▶ Consegne dell esercizio
A) Indica se ciascuna delle seguenti affermazioni concorda con il testo sul mestiere dell’archeologo, rispondendo sì o no e citando le parole che lo stabiliscono: (i) la cultura materiale comprende anche gli oggetti impiegati nella pratica religiosa; (ii) gli studi di cultura materiale riguardano soltanto il campo della sussistenza; (iii) la raccolta di Martin Heidegger menzionata risale al 1971.
B) Elenca tutte le sostanze che, secondo il testo sul mestiere dell’archeologo, potevano trovarsi all’interno di una giara.
C) Quale volume di Ian Hodder viene citato nel testo sull’archeologia?
== Testo del documento ==
Alla ricerca del tempo perduto
Perché il mestiere dell’archeologo ci affascina così tanto ancora oggi
Alla ricerca del tempo perduto
Perché il mestiere dell’archeologo ci affascina così tanto ancora oggi
Saggi, romanzi, film, la saga di Indiana Jones: l’archeologia è sempre più pop. E se le tecnologie cambiano, la “poesia” degli scavi resta immutata. Il direttore del Museo egizio di Torino spiega perché
In un mondo immerso in una cultura sempre più digitale e digitalizzata, in cui la globalizzazione e la velocità dei cambiamenti tendono a schiacciare la prospettiva storica, trasformando il passato in un’ipertrofica storia del presente, i musei, e quelli archeologici in particolare, devono mirare a illuminare le fasi più salienti della civiltà valorizzando le specificità della cultura materiale. Con cultura materiale si intendono tutti gli aspetti visibili e concreti di una cultura, quali i manufatti provenienti da contesti abitativi, gli oggetti della vita quotidiana impiegati nelle attività lavorative, ma anche nella pratica religiosa e nelle attività produttive. Si tratta quindi di un tipo di approccio alle collezioni che focalizza l’attenzione su tutti i prodotti dell’uomo, e sull’analisi dei rapporti di produzione-scambio-uso. Gli studi di cultura materiale ricostruiscono il modo attraverso cui l’insieme delle conoscenze empiriche ha modificato il rapporto tra le società umane e le risorse naturali dell’ambiente, tra i bisogni di migliorare la qualità della vita e il saper trovare soluzioni utili e ripetibili. Non investono dunque il solo campo della sussistenza, ma l’intero arco delle esperienze pratiche e del sapere tecnico. Le serie dei manufatti custoditi sopravvissuti dal passato, incorporano la fatica dell’uomo, ma anche le sue conoscenze, i suoi comportamenti, i valori culturali condivisi da intere società o da gruppi.
Esiste un’interdipendenza fra l’essere umano e la cultura materiale da lui prodotta. Gli oggetti creati dall’uomo, poi, gli sopravvivono e restano testimoni della sua vita, delle sue abitudini, delle sue relazioni.
Compito dell’archeologo è quello di ricostruire, sulla scorta della cultura materiale, gli usi e i costumi degli antichi. Per far questo, bisogna indagare ogni artefatto per cercare di comprenderne a fondo la biografia. Ciascun oggetto, infatti, raccoglie in sé una moltitudine di informazioni. Innanzitutto possiamo cercare di dargli una contestualizzazione cronologica e di capire da dove esso provenga e quale sia stata la sua funzione. L’analisi, però, non si può fermare a questo livello. L’artefatto contiene in sé una serie di informazioni ‘nascoste’ che permettono di rispondere a un’ulteriore serie di domande. È opportuno ricordare, come fa Ian Hodder all’inizio del suo volume Entangled (Interconnesso, libro in cui analizza la stretta relazione fra l’essere umano e gli oggetti) la definizione che Martin Heidegger diede di giara, nella raccolta di opere dal titolo Poetry, Language and Thought del 1971 (1). Si prova, infatti, una certa insoddisfazione nel produrre di un vaso solo una descrizione fattuale, nell’indicarne la cronologia, nell’individuarne la tipologia. Quando, infatti, pensiamo alla sua funzione, comprendiamo che è essenziale sapere quale fosse il liquido contenuto all’interno. Questa sostanza poteva essere olio, birra, vino o semplicemente acqua. A volte, il contenuto poteva venir utilizzato in un contesto rituale, ad esempio per compiere un’offerta agli dèi. Si potrebbe quindi affermare che la giara può essere studiata come elemento di congiunzione fra la terra, in quanto fatta di argilla, gli uomini, perché proprio costoro l’hanno creata, e il cielo, in quanto poteva fungere da strumento in un rituale religioso.
===
== Estratti dei dati ==
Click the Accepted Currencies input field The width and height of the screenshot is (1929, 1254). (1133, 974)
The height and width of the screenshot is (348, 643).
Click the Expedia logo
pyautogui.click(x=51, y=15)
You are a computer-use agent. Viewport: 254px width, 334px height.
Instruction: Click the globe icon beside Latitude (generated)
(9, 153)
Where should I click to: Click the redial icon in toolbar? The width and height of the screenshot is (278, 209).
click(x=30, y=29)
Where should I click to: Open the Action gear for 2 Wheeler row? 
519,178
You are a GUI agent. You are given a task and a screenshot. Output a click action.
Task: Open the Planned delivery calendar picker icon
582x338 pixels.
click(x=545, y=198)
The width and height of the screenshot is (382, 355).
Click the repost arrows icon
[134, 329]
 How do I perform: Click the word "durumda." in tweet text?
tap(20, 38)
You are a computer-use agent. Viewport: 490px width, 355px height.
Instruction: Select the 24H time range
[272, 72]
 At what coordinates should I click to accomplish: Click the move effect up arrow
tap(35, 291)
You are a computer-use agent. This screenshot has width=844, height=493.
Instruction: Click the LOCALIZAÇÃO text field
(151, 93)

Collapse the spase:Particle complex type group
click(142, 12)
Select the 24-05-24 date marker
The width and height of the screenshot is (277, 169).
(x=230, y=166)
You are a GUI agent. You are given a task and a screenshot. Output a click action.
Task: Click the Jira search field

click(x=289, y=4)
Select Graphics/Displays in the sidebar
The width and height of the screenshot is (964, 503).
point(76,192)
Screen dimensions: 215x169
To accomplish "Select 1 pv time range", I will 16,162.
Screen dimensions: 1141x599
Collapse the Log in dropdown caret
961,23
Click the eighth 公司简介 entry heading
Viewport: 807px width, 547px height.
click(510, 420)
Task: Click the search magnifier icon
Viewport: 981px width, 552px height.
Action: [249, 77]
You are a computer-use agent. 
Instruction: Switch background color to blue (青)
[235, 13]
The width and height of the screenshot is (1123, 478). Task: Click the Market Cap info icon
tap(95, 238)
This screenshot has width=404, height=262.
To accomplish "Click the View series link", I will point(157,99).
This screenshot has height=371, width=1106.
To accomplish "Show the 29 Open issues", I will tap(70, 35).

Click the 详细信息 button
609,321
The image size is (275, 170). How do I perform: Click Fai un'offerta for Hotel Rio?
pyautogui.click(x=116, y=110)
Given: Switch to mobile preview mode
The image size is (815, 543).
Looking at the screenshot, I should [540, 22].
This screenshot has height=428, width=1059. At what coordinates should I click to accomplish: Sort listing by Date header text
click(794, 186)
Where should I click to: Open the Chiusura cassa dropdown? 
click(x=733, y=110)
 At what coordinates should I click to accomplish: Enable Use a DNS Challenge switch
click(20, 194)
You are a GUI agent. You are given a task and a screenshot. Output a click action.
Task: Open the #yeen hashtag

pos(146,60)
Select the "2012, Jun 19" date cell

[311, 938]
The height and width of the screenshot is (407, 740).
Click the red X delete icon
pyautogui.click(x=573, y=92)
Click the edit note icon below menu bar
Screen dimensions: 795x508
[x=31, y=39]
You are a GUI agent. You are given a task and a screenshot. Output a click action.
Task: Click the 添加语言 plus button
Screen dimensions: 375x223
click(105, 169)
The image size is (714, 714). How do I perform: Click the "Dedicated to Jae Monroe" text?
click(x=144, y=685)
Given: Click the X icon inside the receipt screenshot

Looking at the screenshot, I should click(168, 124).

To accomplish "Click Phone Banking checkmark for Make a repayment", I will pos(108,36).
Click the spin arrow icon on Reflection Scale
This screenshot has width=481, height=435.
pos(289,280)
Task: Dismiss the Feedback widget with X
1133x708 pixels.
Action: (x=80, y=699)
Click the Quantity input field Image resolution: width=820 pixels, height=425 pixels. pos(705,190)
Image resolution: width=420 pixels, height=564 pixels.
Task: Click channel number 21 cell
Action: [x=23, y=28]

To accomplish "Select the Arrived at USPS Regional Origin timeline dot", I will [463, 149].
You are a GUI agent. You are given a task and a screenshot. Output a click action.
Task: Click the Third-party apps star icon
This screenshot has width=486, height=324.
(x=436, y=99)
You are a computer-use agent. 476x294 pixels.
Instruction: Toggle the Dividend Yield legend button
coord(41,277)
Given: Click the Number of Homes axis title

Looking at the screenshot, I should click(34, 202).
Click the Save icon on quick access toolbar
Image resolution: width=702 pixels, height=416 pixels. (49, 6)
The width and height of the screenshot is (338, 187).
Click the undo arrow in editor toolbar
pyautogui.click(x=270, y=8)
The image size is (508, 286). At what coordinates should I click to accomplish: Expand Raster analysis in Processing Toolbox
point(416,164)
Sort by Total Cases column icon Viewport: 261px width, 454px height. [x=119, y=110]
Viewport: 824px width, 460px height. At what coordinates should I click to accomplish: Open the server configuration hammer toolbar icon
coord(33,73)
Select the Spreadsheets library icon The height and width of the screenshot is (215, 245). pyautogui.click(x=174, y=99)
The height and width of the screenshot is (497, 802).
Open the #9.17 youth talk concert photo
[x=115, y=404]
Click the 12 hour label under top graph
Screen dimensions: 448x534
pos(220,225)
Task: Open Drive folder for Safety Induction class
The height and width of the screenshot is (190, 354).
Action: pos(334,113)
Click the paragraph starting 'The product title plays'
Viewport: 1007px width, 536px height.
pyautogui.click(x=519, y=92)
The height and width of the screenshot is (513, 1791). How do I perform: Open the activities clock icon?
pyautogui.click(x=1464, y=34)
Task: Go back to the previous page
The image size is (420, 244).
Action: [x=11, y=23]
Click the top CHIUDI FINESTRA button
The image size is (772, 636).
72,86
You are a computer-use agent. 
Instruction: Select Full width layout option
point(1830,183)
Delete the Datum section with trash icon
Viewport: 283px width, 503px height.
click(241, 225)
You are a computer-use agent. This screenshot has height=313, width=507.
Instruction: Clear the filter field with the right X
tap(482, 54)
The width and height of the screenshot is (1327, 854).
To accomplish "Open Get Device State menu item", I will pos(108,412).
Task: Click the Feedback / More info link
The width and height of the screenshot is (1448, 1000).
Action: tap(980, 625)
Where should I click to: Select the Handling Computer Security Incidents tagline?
===
▶ Soluzioni in ordine
A)
(i) Sì: «ma anche nella pratica religiosa e nelle attività produttive».
(ii) No: «Non investono dunque il solo campo della sussistenza, ma l’intero arco delle esperienze pratiche e del sapere tecnico».
(iii) Sì: «nella raccolta di opere dal titolo Poetry, Language and Thought del 1971».

B) Olio, birra, vino, acqua.

C) Il volume Entangled (Interconnesso).